▸ **Given problem 1**:
Update the records between the lines holding "Task: Click the Search" and "This screenshot has width=1232, height=953.", inclusive, so that "icon" is replaced with "symbol" and everything else remains unchanged. Return only those lines.

▸ **Text excerpt**:
-=-=-=-=-

Monday, April 30, 2012

I'm in the middle of a rant;
BUT
it isn't finished...
As a matter of fact,
it will never be finished.
BUT
I'm not abandoning it.
SO
I settled on this image
to be my photograph for today
BECAUSE
it's nothing but peeling paint
on a garage wall
in an insignificant alley,
BUT
it rests me.

I'll take up the rant again tomorrow...
In the meantime take a look at some ordinary stuff,
I found on University Avenue today.

Sunday, April 29, 2012

Sometimes an image presents itself so beautifully, so perfectly, that it can barely be thought real; there is nothing a camera can do make it better.  These waxy flowers have been opening slowly for weeks on my back porch.  Sometimes words are like that.  This morning I came across a meditation by Rob Bell that needs no editing whatsoever.

"Agape doesn't love somebody because they're worthy.  Agape makes them worthy by the strength and power of its love.

Agape doesn't love somebody because they're beautiful.  Agape loves in such a way that it makes them beautiful."




Saturday, April 28, 2012

The Buddha said that it is not our preferences that cause problems but our attachment to them.


Friday, April 27, 2012




So he said to her, more telling than asking, “So you say there cannot be dancing if there is no color?”  What do you mean where there is not color?  Doesn’t everything have color?

-=-=-=-=-

▸ **Provided data**:

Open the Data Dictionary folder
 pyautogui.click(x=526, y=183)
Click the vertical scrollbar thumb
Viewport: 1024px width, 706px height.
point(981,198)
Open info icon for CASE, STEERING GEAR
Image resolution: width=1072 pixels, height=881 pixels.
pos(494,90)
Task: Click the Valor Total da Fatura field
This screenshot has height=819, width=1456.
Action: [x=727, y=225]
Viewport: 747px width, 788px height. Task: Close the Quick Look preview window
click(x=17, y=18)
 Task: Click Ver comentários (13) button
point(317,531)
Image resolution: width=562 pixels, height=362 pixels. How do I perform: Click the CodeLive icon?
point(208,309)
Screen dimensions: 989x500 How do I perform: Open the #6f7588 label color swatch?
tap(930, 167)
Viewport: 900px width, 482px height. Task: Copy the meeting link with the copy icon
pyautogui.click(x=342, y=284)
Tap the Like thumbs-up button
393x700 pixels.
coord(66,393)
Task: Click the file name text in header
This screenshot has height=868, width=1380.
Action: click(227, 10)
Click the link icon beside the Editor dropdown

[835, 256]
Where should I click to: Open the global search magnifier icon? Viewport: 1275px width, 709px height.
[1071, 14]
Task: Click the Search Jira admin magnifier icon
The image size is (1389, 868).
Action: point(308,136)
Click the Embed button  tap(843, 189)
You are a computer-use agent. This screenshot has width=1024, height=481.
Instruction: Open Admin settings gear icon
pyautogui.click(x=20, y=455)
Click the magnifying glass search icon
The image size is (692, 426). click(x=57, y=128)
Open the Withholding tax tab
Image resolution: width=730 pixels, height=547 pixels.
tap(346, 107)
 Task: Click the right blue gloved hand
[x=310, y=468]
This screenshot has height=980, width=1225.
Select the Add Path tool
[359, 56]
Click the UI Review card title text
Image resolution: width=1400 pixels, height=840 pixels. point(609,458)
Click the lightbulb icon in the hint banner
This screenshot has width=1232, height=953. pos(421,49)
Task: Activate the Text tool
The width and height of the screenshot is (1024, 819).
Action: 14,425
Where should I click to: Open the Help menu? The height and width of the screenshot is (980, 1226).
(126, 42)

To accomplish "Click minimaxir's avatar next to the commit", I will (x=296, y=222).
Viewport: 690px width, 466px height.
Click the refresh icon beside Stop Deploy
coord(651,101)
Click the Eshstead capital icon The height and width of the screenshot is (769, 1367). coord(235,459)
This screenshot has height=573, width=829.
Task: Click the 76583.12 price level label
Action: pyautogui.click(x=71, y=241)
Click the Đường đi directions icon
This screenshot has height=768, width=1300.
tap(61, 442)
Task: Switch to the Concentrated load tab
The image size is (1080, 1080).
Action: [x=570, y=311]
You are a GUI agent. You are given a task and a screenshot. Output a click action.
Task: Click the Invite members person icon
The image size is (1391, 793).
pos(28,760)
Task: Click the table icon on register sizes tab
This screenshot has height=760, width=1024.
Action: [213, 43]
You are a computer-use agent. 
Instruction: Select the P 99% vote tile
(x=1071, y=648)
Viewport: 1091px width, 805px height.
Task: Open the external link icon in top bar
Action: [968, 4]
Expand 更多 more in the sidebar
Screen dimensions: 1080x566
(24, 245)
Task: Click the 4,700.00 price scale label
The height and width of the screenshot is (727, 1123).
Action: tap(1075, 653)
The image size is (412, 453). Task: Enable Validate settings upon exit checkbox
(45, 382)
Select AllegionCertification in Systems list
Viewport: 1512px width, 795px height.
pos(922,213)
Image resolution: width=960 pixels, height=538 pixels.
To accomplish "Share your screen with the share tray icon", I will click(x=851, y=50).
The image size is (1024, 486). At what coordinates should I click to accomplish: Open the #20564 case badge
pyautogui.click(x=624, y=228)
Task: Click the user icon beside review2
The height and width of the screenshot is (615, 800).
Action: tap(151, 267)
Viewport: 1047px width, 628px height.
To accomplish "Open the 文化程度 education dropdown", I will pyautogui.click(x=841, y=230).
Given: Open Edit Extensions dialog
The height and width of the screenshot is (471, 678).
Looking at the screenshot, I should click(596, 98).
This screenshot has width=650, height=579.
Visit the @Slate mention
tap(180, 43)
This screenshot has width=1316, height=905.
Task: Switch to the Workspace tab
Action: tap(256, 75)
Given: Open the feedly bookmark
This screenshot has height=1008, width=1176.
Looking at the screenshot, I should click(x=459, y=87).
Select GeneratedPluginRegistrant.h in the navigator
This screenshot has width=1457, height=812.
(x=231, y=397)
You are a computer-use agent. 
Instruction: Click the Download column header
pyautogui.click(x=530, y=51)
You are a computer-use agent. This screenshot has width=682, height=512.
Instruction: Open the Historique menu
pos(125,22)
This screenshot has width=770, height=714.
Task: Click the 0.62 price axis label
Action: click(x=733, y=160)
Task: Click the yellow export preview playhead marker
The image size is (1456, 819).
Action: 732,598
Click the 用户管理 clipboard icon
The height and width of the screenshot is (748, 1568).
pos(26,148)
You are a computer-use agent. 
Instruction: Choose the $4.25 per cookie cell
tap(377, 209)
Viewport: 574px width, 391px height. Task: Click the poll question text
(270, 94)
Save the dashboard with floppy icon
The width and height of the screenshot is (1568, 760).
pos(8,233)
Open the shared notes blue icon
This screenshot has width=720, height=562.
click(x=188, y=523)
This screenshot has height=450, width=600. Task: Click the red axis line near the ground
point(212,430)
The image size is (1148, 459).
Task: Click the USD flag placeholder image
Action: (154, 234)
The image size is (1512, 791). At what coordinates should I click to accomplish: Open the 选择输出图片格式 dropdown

-=-=-=-=-

▸ **Given problem 2**:
Write the passage that follows the final sentence of the dated blog entries.

▸ **Reply 1**:
Task: Click the Search Jira admin magnifier symbol
The image size is (1389, 868).
Action: point(308,136)
Click the Embed button  tap(843, 189)
You are a computer-use agent. This screenshot has width=1024, height=481.
Instruction: Open Admin settings gear symbol
pyautogui.click(x=20, y=455)
Click the magnifying glass search symbol
The image size is (692, 426). click(x=57, y=128)
Open the Withholding tax tab
Image resolution: width=730 pixels, height=547 pixels.
tap(346, 107)
 Task: Click the right blue gloved hand
[x=310, y=468]
This screenshot has height=980, width=1225.
Select the Add Path tool
[359, 56]
Click the UI Review card title text
Image resolution: width=1400 pixels, height=840 pixels. point(609,458)
Click the lightbulb symbol in the hint banner
This screenshot has width=1232, height=953. pos(421,49)

▸ **Reply 2**:
With a wisdom older than the lifetimes of all her ancestors, she said, “Dancing is color. It’s all you need to know about dancing and about color.  It’s perhaps all  you need to know about life.”
“I see,”  he finally said... but, of course, he didn’t see at all.

Thursday, April 26, 2012


After his enlightenment, the Buddha is said to have passed a man on the road who noticed an extraordinary radiance and peacefulness about him and asked, “My friend, what are you?  Are you a heavenly being, a god?”  
“No,” said the Buddha.
Well, something is different about you.  Are you a magician?  Are you a wizard?”
Again the Buddha answered, “No.”
“Well, then what are you?”
The Buddha said simply, “I am awake.”  It’s probably the best known of the Buddha’s responses when people asked, “Are you a god or are you a man?”    
Many of the statements attributed to him stress the importance of wakefulness.  For example, “Every wakeful step, every mindful act is the direct path to awakening.  Wherever you go, there you are.”--- and, “Even loss and betrayal can bring us awakening." In the room at home where I stretch and wake myself up with yoga every morning my routine is the same every day. I roll my mat out onto the floor, light a candle, and start a C.D. playing soft music. I keep several books with short statements collected over the centuries in what we know as “wisdom literature.”  Each morning before I begin the yoga routine, I read just one of the statements. This morning’s statement has stuck in my mind all day long.  “We do not possess our home, our children, or even our own body.  They are only given to us for a short while to treat with care and respect.”  

Wednesday, April 25, 2012


Once upon a time... a long time ago, I discovered meaningful abstraction (not at all an oxymoronic adjective and noun) in the bark of trees.  If you know the short stories of J.D. Salinger, you’ll recall a telephone conversation between Muriel Glass and her mother in “A Perfect Day for Bananafish.”  Muriel was on vacation in Florida with her husband Seymore, who had recently returned home damaged from the Big War in Europe.
-------
The girl turned the receiver slightly away from her ear. "Yes, Mother. How are you?" she said.

"I've been worried to death about you. Why haven't you phoned? Are you all right?"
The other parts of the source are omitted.